STATED GOAL: Echo the items below word for word, omitting the pictures.

(Entries for locating words and elements)
§ §
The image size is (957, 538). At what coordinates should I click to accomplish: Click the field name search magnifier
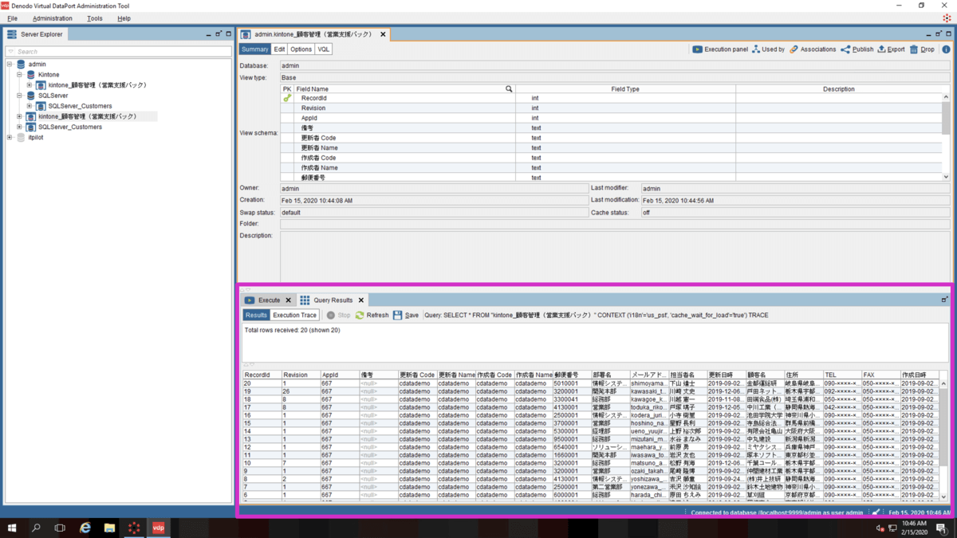pos(509,89)
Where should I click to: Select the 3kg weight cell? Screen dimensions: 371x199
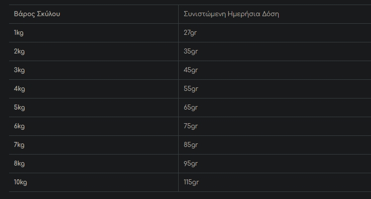(94, 70)
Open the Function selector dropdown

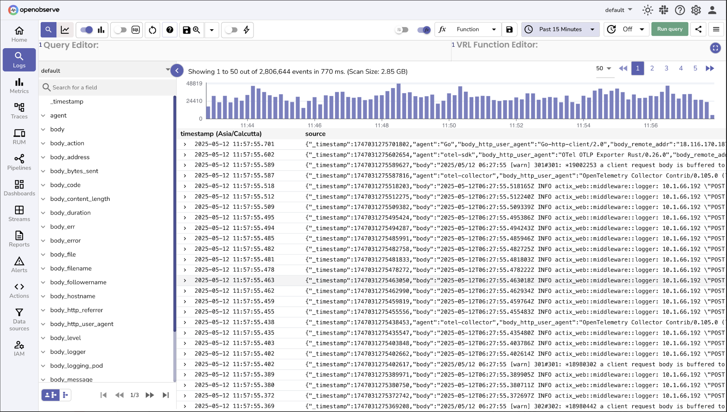click(474, 29)
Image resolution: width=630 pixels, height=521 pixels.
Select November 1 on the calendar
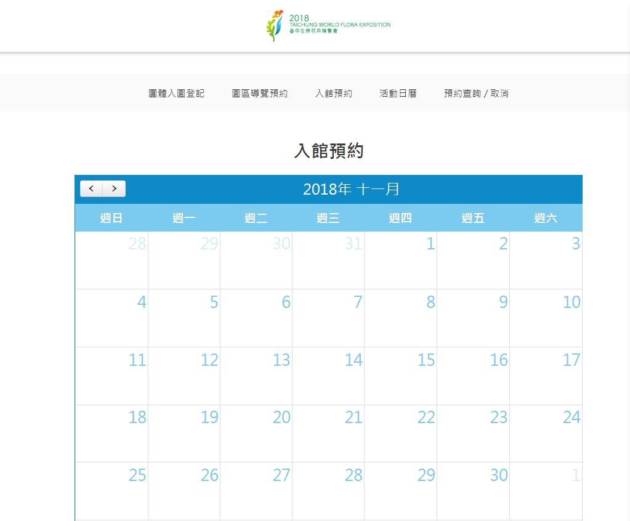coord(401,260)
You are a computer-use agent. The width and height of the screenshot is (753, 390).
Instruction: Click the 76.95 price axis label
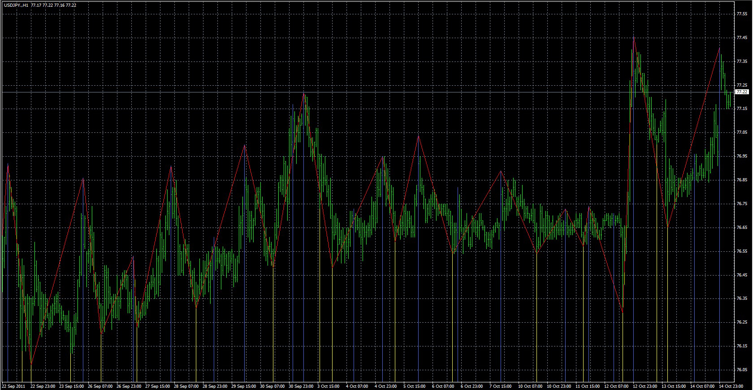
§ §
WRITTEN ANSWER:
The image size is (957, 538). At what coordinates should I click to accomplish: Click the field name search magnifier
pos(509,89)
Where should I click to: Select the 3kg weight cell? Screen dimensions: 371x199
(94, 70)
Open the Function selector dropdown

click(474, 29)
Image resolution: width=630 pixels, height=521 pixels.
Select November 1 on the calendar
coord(401,260)
You are a computer-use agent. The width and height of the screenshot is (753, 390).
Instruction: Click the 76.95 price axis label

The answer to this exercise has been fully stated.